Facebook implements malicious link-scanning serviceby Steve Ragan - Oct 3 2011, 15:36
Websense, along with social networking giant Facebook, announced a plan on Monday that will protect users from malicious links posted to their walls and news feeds. The new security feature is part of an integration partnership that relies on Websense’s cloud-based classification engine.
Starting today, Facebook users might notice the warning pictured below as they follow links posted to their news feeds. If a link is known to Websense as malicious, the warning will alert the user and advise them to skip it. Moreover, this same warning also offers a chance to continue and assume associated risk, return to the previous place on the news feed, or obtain additional information.
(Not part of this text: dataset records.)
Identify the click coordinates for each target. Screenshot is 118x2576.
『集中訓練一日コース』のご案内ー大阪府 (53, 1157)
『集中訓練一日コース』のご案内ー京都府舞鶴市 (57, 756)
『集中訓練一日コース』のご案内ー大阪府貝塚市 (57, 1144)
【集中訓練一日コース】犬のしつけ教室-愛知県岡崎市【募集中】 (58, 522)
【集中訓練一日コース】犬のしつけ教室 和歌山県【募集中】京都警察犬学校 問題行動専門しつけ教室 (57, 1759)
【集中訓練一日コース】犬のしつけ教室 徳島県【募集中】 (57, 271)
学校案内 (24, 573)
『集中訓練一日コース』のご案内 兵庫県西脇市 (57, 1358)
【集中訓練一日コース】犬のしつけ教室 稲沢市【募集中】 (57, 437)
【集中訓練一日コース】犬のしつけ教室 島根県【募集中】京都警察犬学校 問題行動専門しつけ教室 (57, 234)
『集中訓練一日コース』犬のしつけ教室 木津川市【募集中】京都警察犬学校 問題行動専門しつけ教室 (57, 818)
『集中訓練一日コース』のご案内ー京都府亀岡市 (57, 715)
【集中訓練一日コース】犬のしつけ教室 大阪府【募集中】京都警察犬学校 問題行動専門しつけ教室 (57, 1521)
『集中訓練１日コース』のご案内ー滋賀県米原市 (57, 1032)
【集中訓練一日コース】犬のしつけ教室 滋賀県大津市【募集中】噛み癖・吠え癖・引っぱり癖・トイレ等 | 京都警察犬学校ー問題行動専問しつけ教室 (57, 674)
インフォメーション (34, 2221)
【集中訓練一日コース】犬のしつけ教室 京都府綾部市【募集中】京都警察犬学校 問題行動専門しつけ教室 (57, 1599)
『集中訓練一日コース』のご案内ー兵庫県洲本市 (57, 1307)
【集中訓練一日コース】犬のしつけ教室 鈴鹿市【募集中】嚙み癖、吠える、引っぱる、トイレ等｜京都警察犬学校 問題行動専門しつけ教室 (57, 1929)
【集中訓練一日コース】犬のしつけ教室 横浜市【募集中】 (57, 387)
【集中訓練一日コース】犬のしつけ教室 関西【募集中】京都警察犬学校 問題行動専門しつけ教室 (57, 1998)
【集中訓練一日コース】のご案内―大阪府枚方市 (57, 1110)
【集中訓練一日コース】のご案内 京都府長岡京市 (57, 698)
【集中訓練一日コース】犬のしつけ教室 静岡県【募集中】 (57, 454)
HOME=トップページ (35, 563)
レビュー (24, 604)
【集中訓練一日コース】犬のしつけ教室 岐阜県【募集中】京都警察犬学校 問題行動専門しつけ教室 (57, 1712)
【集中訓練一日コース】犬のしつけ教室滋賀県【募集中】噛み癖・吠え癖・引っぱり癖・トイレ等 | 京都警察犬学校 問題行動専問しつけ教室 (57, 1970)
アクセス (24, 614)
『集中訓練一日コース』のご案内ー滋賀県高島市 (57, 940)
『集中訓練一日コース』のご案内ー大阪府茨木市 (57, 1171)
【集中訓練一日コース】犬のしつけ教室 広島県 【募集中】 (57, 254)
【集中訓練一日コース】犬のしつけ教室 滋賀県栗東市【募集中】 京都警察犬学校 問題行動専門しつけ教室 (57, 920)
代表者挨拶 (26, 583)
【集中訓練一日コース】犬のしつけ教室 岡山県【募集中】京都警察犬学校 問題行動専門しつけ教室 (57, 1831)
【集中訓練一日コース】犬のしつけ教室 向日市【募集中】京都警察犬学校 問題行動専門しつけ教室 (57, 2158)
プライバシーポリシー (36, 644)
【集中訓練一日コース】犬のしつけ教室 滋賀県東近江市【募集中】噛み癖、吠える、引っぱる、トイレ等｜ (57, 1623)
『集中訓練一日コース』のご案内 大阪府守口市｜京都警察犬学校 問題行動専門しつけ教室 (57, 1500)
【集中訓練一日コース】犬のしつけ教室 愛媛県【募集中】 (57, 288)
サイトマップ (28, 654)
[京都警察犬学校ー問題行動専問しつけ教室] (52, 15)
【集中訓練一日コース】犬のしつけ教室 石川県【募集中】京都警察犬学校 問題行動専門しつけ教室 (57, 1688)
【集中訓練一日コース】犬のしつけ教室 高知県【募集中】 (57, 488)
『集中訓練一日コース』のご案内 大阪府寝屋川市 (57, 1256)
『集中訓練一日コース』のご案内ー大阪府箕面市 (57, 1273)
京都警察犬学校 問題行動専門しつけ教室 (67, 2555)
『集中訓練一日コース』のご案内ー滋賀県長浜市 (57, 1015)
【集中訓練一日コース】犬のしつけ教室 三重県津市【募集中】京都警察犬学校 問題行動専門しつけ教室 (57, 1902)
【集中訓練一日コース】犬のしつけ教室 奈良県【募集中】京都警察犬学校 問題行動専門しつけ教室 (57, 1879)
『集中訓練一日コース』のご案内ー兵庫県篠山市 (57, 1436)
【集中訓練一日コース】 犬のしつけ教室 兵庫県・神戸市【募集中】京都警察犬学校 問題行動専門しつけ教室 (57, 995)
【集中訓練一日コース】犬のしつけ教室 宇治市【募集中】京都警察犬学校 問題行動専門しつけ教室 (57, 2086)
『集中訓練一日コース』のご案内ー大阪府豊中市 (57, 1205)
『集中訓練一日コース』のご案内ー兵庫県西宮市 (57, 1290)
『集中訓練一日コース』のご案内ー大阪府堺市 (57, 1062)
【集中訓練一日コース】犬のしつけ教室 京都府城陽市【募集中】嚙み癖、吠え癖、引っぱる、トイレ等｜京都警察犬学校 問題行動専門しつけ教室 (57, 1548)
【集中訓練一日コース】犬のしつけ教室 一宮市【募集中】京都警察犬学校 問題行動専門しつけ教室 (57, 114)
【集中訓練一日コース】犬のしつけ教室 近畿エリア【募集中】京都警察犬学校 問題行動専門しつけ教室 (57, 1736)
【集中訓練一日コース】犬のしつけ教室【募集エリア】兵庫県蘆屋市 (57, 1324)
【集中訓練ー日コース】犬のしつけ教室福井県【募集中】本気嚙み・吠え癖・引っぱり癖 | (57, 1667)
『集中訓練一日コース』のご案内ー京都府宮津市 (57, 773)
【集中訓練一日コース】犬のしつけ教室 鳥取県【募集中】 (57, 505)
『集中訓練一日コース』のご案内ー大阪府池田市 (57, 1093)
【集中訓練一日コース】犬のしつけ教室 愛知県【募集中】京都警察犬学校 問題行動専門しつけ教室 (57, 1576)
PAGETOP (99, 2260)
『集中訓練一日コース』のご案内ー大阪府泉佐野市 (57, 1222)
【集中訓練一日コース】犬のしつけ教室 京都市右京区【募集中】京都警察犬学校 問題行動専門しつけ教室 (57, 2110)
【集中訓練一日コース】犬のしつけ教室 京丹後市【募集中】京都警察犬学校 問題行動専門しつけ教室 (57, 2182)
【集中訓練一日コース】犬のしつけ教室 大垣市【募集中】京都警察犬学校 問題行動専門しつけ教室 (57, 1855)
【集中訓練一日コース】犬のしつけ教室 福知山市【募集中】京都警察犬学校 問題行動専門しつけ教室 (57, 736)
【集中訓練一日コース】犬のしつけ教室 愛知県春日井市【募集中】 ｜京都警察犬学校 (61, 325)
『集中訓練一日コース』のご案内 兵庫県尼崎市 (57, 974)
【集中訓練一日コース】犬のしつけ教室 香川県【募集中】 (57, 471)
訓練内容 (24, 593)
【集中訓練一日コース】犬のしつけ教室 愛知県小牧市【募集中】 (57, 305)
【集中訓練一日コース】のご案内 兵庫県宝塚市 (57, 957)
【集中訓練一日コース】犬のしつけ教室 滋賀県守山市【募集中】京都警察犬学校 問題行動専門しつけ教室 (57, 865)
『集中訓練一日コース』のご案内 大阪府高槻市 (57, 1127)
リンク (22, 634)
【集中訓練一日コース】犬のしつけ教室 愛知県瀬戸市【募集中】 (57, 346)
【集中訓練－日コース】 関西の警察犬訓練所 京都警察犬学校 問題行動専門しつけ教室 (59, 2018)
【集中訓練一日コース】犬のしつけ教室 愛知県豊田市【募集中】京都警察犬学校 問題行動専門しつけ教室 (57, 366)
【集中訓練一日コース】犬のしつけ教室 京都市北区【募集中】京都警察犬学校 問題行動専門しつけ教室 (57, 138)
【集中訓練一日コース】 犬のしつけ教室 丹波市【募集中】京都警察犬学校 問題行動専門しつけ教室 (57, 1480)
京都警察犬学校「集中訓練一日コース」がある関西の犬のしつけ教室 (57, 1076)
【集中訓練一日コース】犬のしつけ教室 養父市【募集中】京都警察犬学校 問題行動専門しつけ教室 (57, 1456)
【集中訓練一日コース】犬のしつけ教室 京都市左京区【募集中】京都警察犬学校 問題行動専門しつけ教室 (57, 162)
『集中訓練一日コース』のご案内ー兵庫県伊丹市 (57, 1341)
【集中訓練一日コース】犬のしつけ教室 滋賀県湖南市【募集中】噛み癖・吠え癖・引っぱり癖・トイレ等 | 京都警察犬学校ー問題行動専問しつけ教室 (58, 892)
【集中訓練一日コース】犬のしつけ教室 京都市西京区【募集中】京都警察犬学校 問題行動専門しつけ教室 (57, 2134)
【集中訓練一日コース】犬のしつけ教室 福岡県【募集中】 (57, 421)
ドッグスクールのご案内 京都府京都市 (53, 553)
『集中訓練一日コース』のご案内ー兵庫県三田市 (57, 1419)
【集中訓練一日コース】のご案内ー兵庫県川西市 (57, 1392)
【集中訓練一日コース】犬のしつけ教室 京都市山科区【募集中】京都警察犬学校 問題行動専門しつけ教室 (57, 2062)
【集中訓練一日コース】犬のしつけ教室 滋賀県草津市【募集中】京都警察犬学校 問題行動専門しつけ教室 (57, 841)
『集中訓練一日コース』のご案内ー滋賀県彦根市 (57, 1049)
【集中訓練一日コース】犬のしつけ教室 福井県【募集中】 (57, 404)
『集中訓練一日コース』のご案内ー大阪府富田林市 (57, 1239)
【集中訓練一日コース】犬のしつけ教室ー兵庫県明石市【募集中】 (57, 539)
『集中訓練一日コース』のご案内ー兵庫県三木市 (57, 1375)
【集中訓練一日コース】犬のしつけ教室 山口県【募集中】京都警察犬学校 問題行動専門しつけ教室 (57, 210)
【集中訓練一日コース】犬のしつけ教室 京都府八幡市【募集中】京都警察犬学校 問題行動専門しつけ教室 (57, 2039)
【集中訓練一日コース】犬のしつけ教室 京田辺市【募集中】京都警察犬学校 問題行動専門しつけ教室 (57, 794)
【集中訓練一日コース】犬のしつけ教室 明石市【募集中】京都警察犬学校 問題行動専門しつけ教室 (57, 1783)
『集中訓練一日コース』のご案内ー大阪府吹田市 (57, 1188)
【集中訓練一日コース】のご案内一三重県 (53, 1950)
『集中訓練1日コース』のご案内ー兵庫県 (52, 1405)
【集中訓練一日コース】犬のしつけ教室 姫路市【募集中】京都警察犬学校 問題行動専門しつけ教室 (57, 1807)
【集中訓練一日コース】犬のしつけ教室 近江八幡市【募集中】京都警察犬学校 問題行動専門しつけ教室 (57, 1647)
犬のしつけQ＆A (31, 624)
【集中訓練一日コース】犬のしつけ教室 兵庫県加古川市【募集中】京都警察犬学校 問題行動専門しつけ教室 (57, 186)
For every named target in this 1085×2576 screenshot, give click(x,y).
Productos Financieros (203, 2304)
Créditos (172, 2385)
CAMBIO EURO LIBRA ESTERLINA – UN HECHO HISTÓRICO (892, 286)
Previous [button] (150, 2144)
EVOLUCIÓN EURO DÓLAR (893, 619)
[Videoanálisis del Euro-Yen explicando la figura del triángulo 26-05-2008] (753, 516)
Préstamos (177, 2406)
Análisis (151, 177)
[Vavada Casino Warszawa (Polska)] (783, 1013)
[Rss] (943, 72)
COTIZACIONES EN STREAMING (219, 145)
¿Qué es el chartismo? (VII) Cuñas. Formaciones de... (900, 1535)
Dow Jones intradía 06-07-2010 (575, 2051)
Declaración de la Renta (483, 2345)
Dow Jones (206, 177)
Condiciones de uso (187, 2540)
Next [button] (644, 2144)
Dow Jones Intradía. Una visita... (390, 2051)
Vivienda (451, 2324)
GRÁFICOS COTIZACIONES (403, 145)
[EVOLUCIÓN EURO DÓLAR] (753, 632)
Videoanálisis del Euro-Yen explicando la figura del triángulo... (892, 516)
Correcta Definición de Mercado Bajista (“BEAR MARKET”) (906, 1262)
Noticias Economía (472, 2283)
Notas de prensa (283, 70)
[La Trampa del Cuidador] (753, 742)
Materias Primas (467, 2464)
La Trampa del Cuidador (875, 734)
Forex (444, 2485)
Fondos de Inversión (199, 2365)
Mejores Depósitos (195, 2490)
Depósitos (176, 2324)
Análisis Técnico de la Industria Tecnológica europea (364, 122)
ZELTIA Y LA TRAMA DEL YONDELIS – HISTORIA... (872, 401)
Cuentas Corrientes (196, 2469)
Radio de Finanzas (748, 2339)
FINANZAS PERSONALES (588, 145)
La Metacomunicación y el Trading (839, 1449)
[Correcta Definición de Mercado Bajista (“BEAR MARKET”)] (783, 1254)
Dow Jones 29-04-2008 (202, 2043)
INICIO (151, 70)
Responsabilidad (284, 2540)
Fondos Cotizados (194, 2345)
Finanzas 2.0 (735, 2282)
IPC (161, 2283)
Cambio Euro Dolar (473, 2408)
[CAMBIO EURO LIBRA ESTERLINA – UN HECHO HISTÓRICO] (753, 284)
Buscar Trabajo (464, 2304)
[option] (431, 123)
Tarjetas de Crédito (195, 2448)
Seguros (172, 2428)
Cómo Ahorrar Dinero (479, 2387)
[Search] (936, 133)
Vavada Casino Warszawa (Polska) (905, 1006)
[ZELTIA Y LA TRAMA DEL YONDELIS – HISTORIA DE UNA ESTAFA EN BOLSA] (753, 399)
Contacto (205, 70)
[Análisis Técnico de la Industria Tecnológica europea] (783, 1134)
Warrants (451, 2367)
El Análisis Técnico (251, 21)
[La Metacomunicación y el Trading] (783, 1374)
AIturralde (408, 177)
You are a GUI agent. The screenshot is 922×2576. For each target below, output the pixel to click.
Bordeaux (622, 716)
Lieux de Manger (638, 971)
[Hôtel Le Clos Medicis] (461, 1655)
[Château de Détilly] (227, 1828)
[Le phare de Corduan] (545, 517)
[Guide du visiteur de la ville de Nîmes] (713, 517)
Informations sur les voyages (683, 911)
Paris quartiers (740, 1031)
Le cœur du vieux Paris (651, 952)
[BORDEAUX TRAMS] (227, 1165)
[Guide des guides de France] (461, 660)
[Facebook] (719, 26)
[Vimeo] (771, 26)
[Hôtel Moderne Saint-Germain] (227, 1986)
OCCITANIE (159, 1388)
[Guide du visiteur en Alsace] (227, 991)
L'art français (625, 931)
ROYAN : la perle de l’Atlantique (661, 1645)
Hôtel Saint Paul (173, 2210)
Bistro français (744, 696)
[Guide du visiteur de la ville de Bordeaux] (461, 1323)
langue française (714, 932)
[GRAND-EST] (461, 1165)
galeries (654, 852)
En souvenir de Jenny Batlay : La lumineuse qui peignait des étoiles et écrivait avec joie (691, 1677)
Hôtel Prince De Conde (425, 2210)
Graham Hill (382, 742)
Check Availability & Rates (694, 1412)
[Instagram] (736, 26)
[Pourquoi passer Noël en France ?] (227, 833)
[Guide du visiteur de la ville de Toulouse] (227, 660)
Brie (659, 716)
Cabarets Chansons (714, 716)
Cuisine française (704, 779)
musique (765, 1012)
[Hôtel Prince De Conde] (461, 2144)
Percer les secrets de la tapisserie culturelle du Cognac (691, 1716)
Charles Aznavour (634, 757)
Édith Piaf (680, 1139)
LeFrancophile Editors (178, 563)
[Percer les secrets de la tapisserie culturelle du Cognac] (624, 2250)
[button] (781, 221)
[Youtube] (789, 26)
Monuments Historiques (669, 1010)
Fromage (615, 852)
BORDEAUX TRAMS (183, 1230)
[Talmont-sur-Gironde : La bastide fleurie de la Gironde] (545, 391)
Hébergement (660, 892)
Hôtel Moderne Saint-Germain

Implementing Websense’s ACE (Advanced Classification Engine) on the backend, Facebook is looking to alert users to potentially harmful destinations.
ACE is a real-time analysis engine that lives in the ThreatSeeker Cloud. Over the years, Websense has refined its detection and mitigation abilities, which are leveraged by this technology. It’s the same SaaS (Software as a Service) offering that powers the TRITON security platform used by several enterprises across the globe.
The image below shows how ACE works, as it sits on Facebook's backend.
The move is sure to cut down on some of the more obvious problems related to Web-based attacks, such as links pointing to known exploit sites. Still, it is unknown if this new step will protect users from falling victim to scams, like the ones looking for survey participants with catchy and often hyped headlines or content.
Example: "You won’t believe what this woman did to her baby! She should be arrested. Video here: hxxp://www.[redacted].com"
This is because such sites have to be classified by ACE before they are blocked. While ACE is quick on the uptake, we here at The Tech Herald don't think this will end the world of Facebook scams any time soon.
However, it will help some corporate users when it comes to mixing business with social pleasure. According to a study from Ponemon, 63 percent of organizations surveyed agreed that social media use by employees places the business at risk of infection and other security-related issues. Oddly enough, only 30 percent had some sort of AUP or other controls in place to address such factors.
Automatic notifications, combined with a policy or general rule to skip links that are flagged, could go a long way to offering some basic protection to business users. Yet, this line of thought can only be tested over time.
Home users are better off avoiding the flagged links, unless they are willing to assume the risk or are positive the link is legitimate. In many cases, and we know we're stating the obvious, it is better to be safe than sorry.